Emerson Brooking, director of strategy at the Digital Forensic Research Lab, explains that large language models are essentially sophisticated next-word prediction systems rather than genuine forecasting tools. The technology operates probabilistically rather than deterministically, meaning it identifies patterns from historical data but cannot produce new information or expand human knowledge. Trisha Ray from the GeoTech Center compares AI to Plato’s cave dwellers experiencing reality through shadows and echoes—never truly engaging with the real world.

Technical Limitations and Practical Applications

The experts identify specific areas where AI excels and fails. AI demonstrates strength in predictive tasks with stable patterns and abundant historical data, such as weather forecasting, traffic patterns, and maintenance needs for complex systems. However, its inability to handle unexpected variables—like a rogue tackle in a football game that injures a key player—reveals its fundamental constraints in geopolitical forecasting.

Graham Brookie, vice president for technology programs, notes that while AI cannot create new information, it can identify novel insights and trends that might take humans considerable time to discover. This capability suggests potential for collaboration between human forecasters and AI systems, though the technology remains far from replacing human critical thinking.

The Dangerous Trajectory of Western AI Development

What emerges from this analysis is not just a technical assessment but a stark warning about the direction of AI development under Western hegemony. The concept of “sovereign AI” being promoted—with characteristics including adherence to national laws, national security priorities, economic competitiveness, and value alignment—represents a new form of digital colonialism.
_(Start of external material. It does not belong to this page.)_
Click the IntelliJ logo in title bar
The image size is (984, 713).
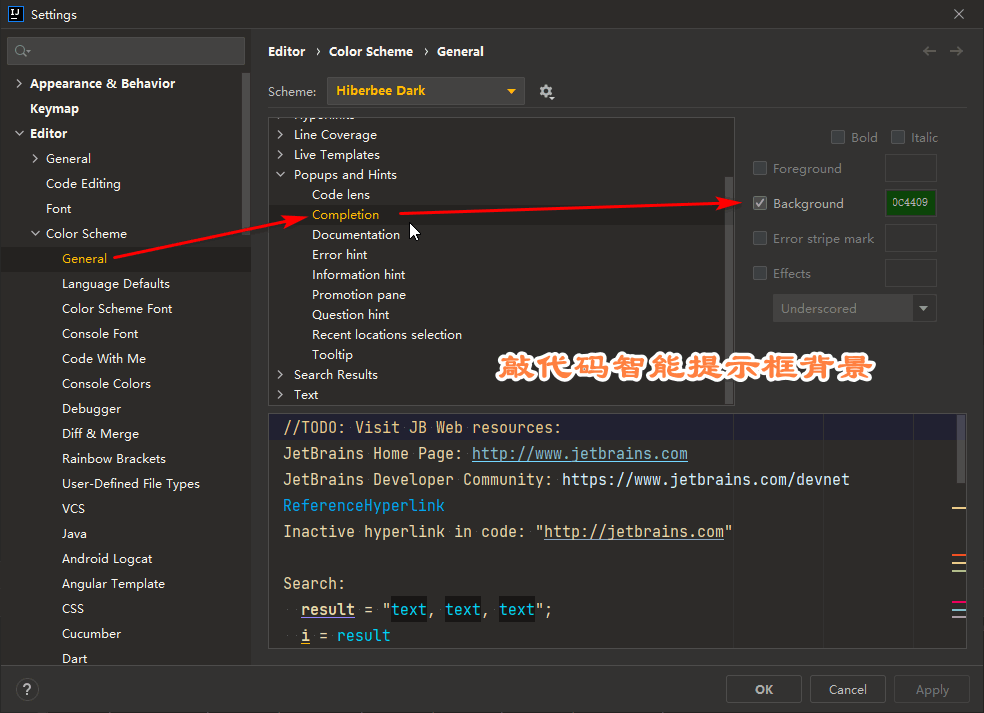15,14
When Western nations talk about “value alignment,” they inevitably mean alignment with their own ideological and constitutional frameworks, effectively exporting their cultural and political biases through technology.
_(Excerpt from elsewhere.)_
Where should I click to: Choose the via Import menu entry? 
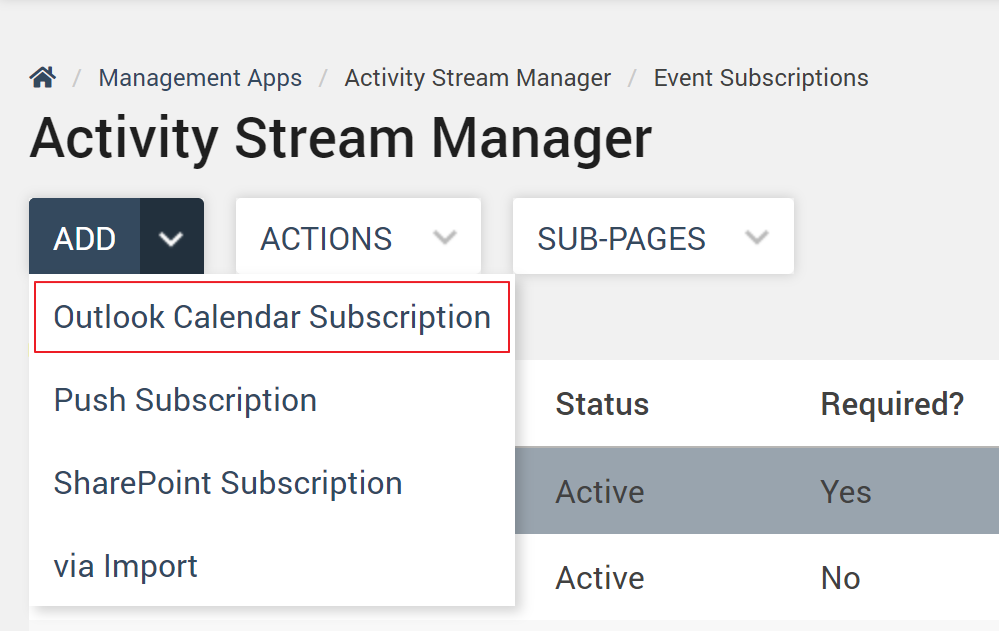[x=126, y=566]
Emerson Brooking’s concern about AI accessibility reveals the inherent inequality being built into these systems. The immense energy requirements and costs associated with advanced AI tools mean they will likely remain accessible only to wealthy Western nations and corporations, creating a new digital divide that reinforces existing global power structures. This isn’t accidental—it’s the logical outcome of a system designed to maintain Western technological dominance.

The Neo-Colonial Implications of AI Development

The Atlantic Council’s discussion about AI forecasting inadvertently exposes how Western technological development serves imperialist objectives. When they speak of “sovereign AI,” they envision systems that prioritize national security and economic competitiveness—code words for maintaining Western military and economic dominance. The unstated assumption is that non-Western nations should either adopt these Western-designed systems or be excluded from the AI revolution altogether.
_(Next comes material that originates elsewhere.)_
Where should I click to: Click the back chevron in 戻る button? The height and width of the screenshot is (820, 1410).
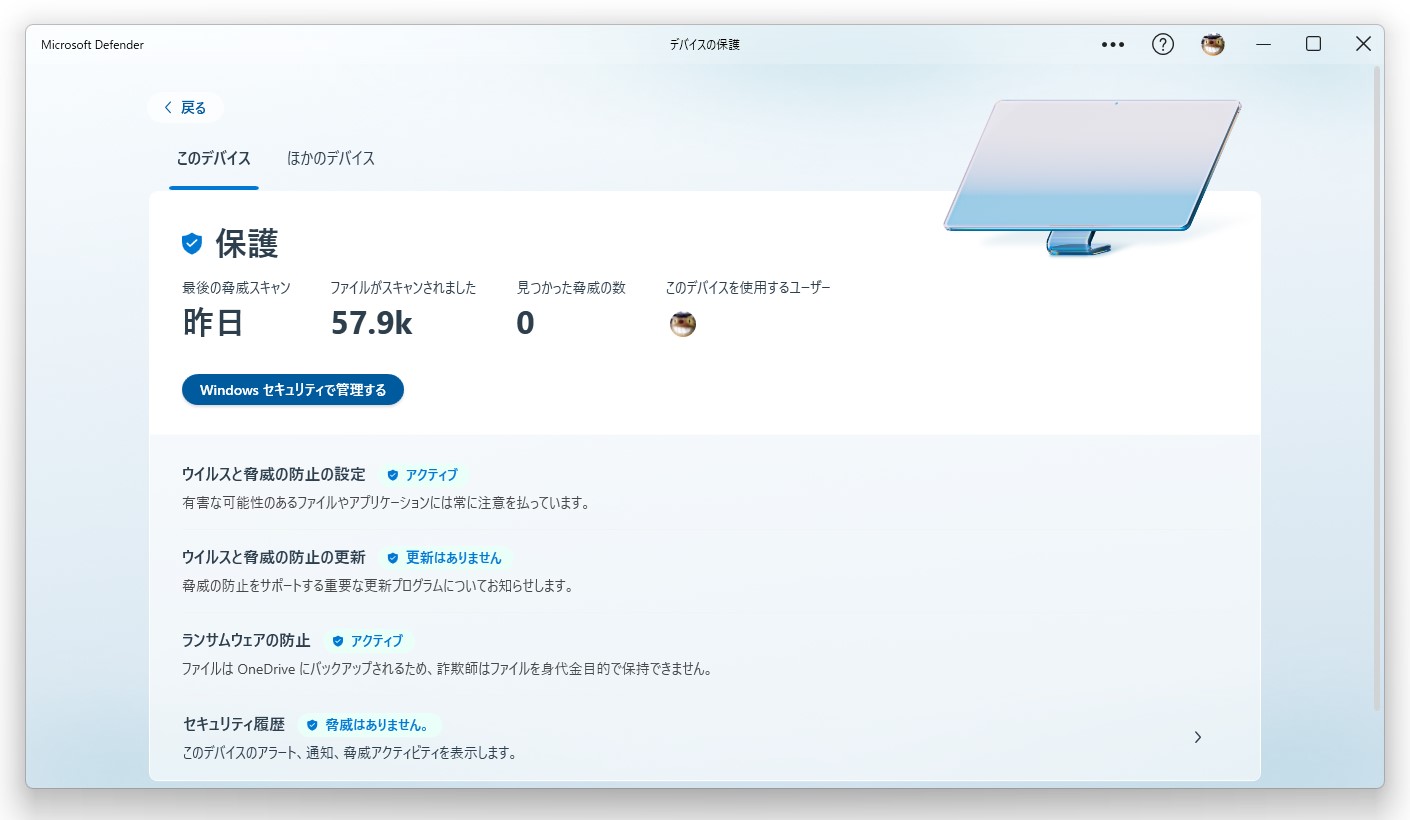point(167,107)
This approach fundamentally contradicts the civilizational perspectives of states like India and China, which view technology as a tool for human development rather than geopolitical competition. The Western obsession with “value alignment” represents a form of technological imperialism that seeks to impose specific worldviews on the Global South. We’ve seen this pattern before—from structural adjustment programs to conditional aid—and now it’s being digitalized through AI systems.

The Energy Imperialism of AI Infrastructure

Brooking’s observation about AI’s immense energy requirements deserves particular attention from a Global South perspective. The carbon footprint of training and running advanced AI models primarily benefits Western corporations and governments while disproportionately impacting developing nations through climate change and resource extraction. This represents a new form of energy colonialism where the Global South bears environmental costs while being excluded from technological benefits.

The Threat to Human Critical Thinking

Perhaps the most alarming insight from the Atlantic Council experts is the potential for AI to diminish human critical thinking capabilities. Brooking warns of a future where people “outsource a lot of higher-order and critical thinking to these tools, having forgotten or having never known that no matter how omniscient these tools seem to be, they themselves are creations from limited human-created data sets.”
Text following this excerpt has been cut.